BACKGROUND: Increased morbidity and mortality from lower respiratory tract infection (LRTI) has been suggested in HIV-exposed uninfected (HEU) children; however, the contribution of respiratory viruses is unclear. We studied the epidemiology of LRTI hospitalization in HIV-unexposed uninfected (HUU) and HEU infants aged <6 months in South Africa. METHODS: We prospectively enrolled hospitalized infants with LRTI from 4 provinces from 2010 to 2013. Using polymerase chain reaction, nasopharyngeal aspirates were tested for 10 viruses and blood for pneumococcal DNA. Incidence for 2010-2011 was estimated at 1 site with population denominators. RESULTS: We enrolled 3537 children aged <6 months. HIV infection and exposure status were determined for 2507 (71%), of whom 211 (8%) were HIV infected, 850 (34%) were HEU, and 1446 (58%) were HUU. The annual incidence of LRTI was elevated in HEU (incidence rate ratio [IRR] 1.4; 95% confidence interval [CI] 1.3-1.5) and HIV infected (IRR 3.8; 95% CI 3.3-4.5), compared with HUU infants. Relative incidence estimates were greater in HEU than HUU, for respiratory syncytial virus (RSV; IRR 1.4; 95% CI 1.3-1.6) and human metapneumovirus-associated (IRR 1.4; 95% CI 1.1-2.0) LRTI, with a similar trend observed for influenza (IRR 1.2; 95% CI 0.8-1.8).
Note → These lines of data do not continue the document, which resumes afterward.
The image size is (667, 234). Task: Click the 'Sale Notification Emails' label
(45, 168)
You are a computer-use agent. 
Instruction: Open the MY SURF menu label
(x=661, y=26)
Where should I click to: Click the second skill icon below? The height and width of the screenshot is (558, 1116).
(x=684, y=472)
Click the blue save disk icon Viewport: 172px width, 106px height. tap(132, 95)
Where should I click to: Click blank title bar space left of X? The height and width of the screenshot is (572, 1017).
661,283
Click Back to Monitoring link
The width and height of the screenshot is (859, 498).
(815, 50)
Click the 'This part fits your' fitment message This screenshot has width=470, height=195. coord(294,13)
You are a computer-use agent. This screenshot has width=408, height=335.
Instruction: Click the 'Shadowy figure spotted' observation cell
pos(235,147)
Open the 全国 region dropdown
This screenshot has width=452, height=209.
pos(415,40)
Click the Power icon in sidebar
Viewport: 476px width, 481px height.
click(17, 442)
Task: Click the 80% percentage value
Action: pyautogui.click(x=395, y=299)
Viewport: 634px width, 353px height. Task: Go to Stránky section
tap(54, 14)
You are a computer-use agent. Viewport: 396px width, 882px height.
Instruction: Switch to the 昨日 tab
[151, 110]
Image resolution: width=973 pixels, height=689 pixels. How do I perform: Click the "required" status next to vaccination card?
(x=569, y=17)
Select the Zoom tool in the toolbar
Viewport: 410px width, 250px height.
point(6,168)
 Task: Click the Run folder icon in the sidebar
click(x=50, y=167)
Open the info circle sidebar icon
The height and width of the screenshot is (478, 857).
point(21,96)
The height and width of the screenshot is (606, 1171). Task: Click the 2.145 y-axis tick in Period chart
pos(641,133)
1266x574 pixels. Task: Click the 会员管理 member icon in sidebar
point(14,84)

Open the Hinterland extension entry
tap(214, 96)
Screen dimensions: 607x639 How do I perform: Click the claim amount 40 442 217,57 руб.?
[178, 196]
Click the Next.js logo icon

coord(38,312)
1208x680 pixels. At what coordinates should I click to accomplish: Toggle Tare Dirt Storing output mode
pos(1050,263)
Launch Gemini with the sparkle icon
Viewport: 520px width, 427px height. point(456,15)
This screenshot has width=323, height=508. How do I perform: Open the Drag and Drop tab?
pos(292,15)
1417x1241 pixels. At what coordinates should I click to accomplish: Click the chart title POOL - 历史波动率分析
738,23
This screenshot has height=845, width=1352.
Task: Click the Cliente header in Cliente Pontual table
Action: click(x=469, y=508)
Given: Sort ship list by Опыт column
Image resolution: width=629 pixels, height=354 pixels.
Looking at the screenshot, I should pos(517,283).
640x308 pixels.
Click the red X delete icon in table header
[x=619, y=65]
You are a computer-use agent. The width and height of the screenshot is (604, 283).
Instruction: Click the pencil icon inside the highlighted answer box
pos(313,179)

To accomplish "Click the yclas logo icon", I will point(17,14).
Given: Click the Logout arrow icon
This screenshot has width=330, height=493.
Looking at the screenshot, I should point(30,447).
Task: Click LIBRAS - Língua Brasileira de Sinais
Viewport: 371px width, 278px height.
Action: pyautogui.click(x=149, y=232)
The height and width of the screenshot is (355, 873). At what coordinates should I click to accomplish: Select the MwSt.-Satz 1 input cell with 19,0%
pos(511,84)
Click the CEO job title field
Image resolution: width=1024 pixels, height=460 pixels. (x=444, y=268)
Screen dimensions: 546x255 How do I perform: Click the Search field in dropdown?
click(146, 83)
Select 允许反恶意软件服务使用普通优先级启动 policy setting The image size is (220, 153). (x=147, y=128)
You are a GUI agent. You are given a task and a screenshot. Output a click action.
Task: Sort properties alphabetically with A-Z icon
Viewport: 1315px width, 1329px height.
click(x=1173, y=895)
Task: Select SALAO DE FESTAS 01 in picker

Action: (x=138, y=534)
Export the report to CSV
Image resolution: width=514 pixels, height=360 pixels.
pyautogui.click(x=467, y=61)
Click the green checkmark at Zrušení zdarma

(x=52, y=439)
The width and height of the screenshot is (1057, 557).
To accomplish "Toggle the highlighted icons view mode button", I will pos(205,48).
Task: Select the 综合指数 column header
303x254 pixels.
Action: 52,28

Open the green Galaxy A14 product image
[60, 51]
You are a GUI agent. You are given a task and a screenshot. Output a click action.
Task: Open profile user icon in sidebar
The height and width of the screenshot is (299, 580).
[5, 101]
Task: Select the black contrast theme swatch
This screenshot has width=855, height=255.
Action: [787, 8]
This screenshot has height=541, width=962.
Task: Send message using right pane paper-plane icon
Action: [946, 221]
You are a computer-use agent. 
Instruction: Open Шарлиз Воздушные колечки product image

HEU infants overall, and those with RSV-associated LRTI had greater odds (odds ratio 2.1, 95% CI 1.1-3.8, and 12.2, 95% CI 1.7-infinity, respectively) of death than HUU. CONCLUSIONS: HEU infants were more likely to be hospitalized and to die in-hospital than HUU, including specifically due to RSV. This group should be considered a high-risk group for LRTI.